Las calificaciones escolares existen porque nos han enseñado que los objetivos tienen que medirse, cuantificarse, traducirse a un idioma que todos entendamos. Sin embargo, la lógica de las calificaciones es la comparación. Comparar al sujeto y sus aprendizajes con una escala estandarizada que mide… ¿qué? ¿Lo que debería ser?
Cada sujeto es único, singular e irrepetible. No podemos pretender que todos sean iguales, y menos tratar de convertirlos en «el alumno ideal». Porque de esta manera, estamos dejando que un número defina incluso la calidad de persona que es, según se acerque más o menos a ese «ideal». ¿Y qué es lo ideal?
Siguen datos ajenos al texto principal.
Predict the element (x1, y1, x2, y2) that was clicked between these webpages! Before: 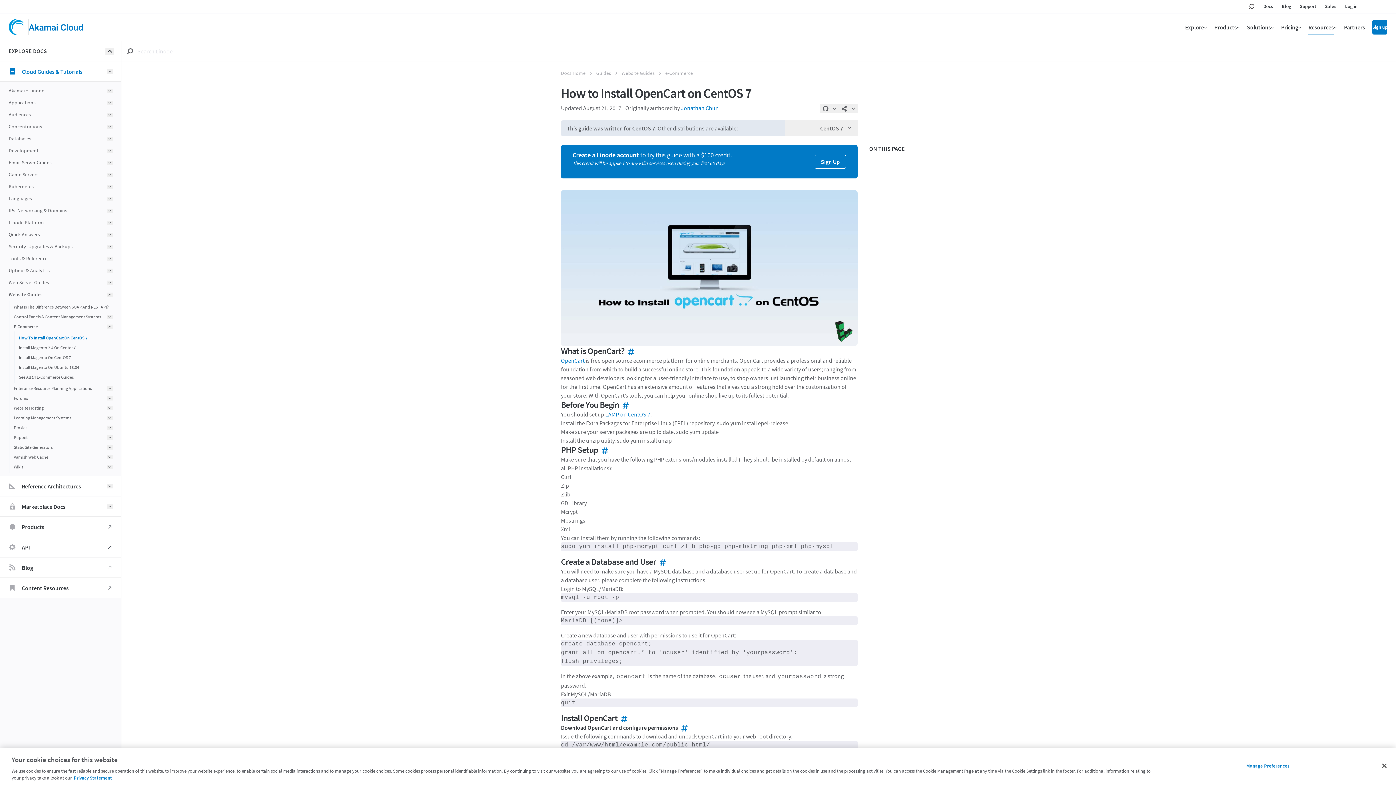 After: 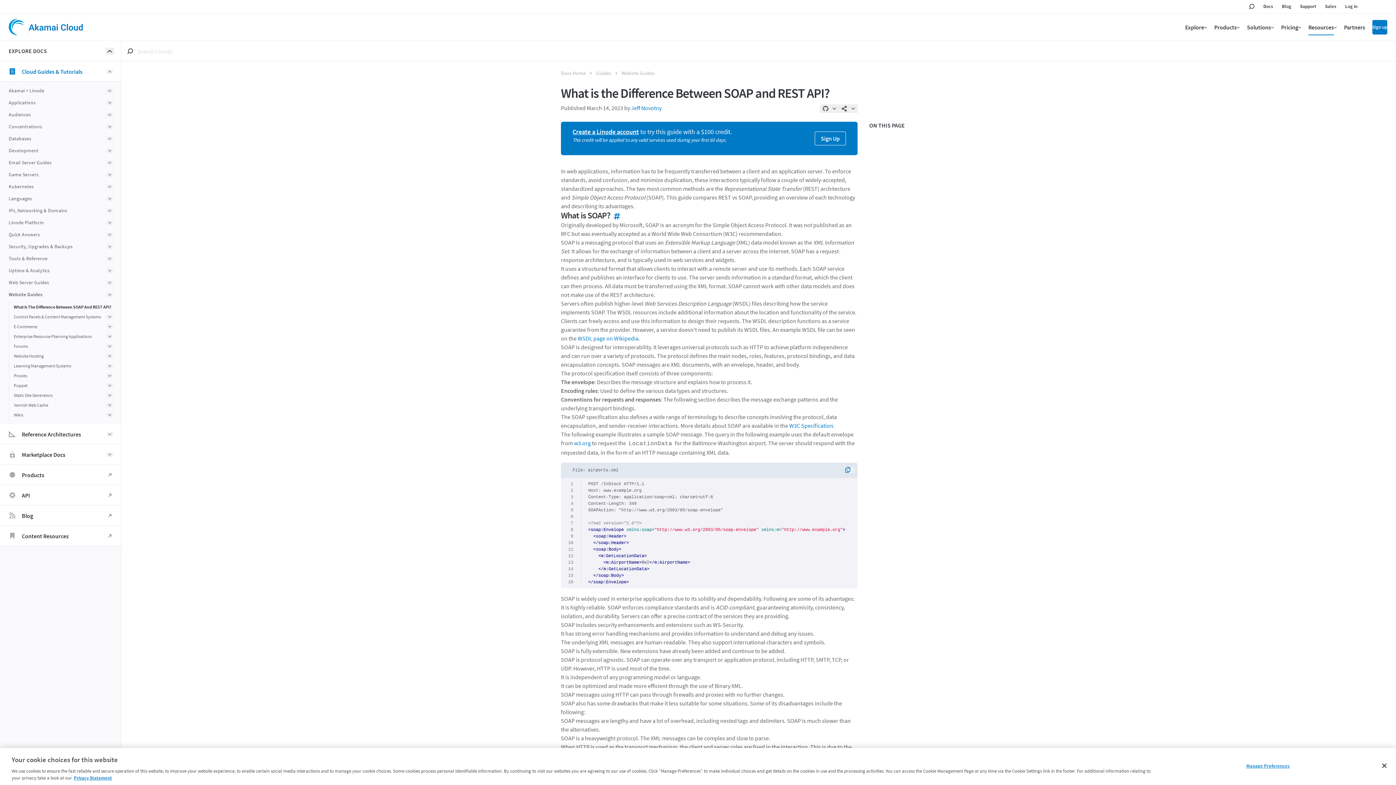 Action: label: What Is The Difference Between SOAP And REST API? bbox: (13, 302, 108, 312)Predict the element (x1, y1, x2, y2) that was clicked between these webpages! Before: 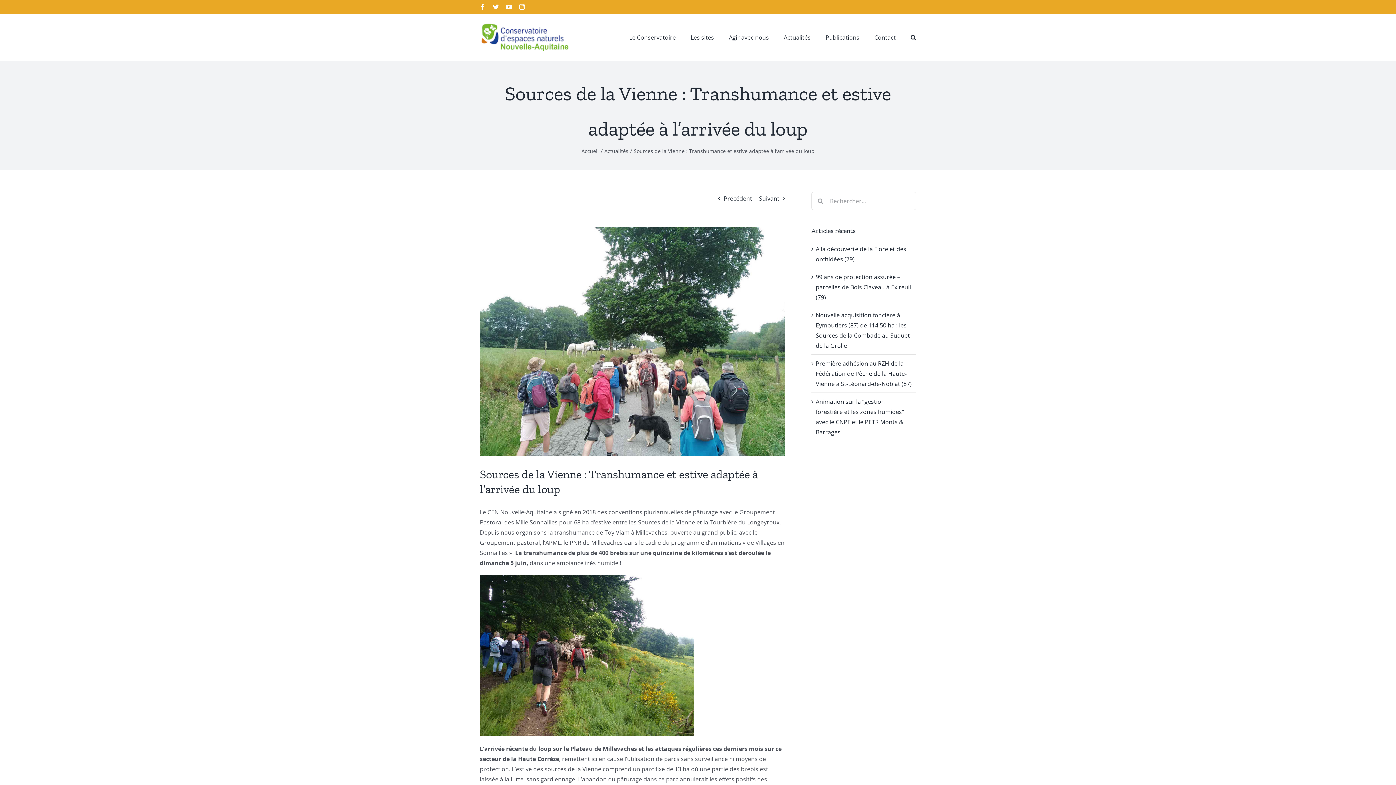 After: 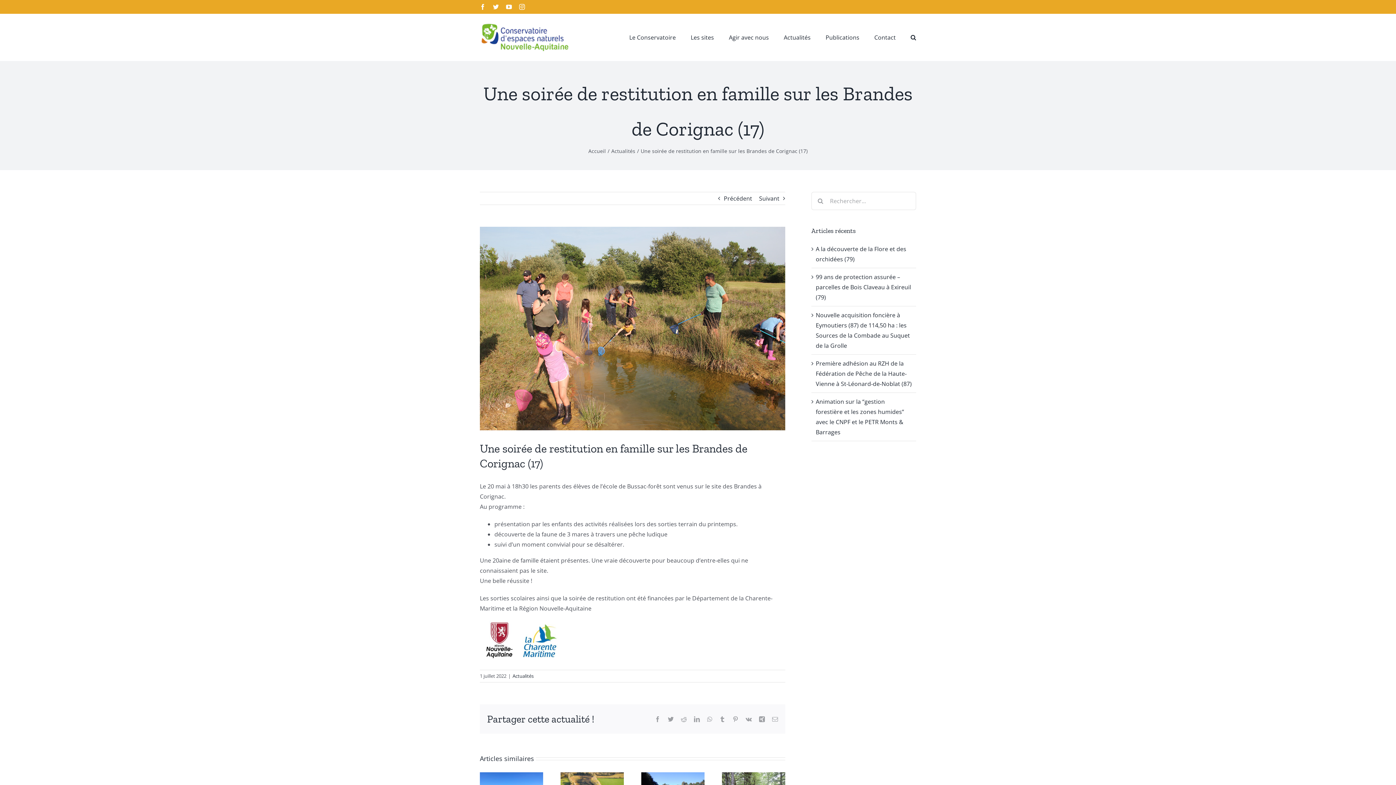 Action: bbox: (724, 192, 752, 204) label: Précédent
Mucho de nuestro aprendizaje se obtiene por comparación. Sabemos que algo es oscuro porque existe el claro, sabemos que somos tímidos porque conocemos a personas extrovertidas. A base de identificar semejanzas y deferencias, aprendemos cosas de nuestro entorno y de nosotros mismos. Pero cuando la comparación se convierte en competición… Se acaba perdiendo la perspectiva.
Pensemos en los objetivos de la escuela. ¿Qué es lo que queremos conseguir, que se ajusten todos a ese «alumno tipo» o que sean mejores de lo que eran antes? La competición debería ser con uno mismo, y no con los demás. Porque no hay «buenos» ni «malos», lo importante es que sean mejores personas, y se superen a sí mismos.
Si queremos que nuestros alumnos se conviertan en la mejor versión de sí mismos, debemos dejar a un lado los números, tomarlos únicamente como referencia o guía y centrarnos en cada persona, que es la que realmente cuenta. Se trata de la vida, no de una carrera.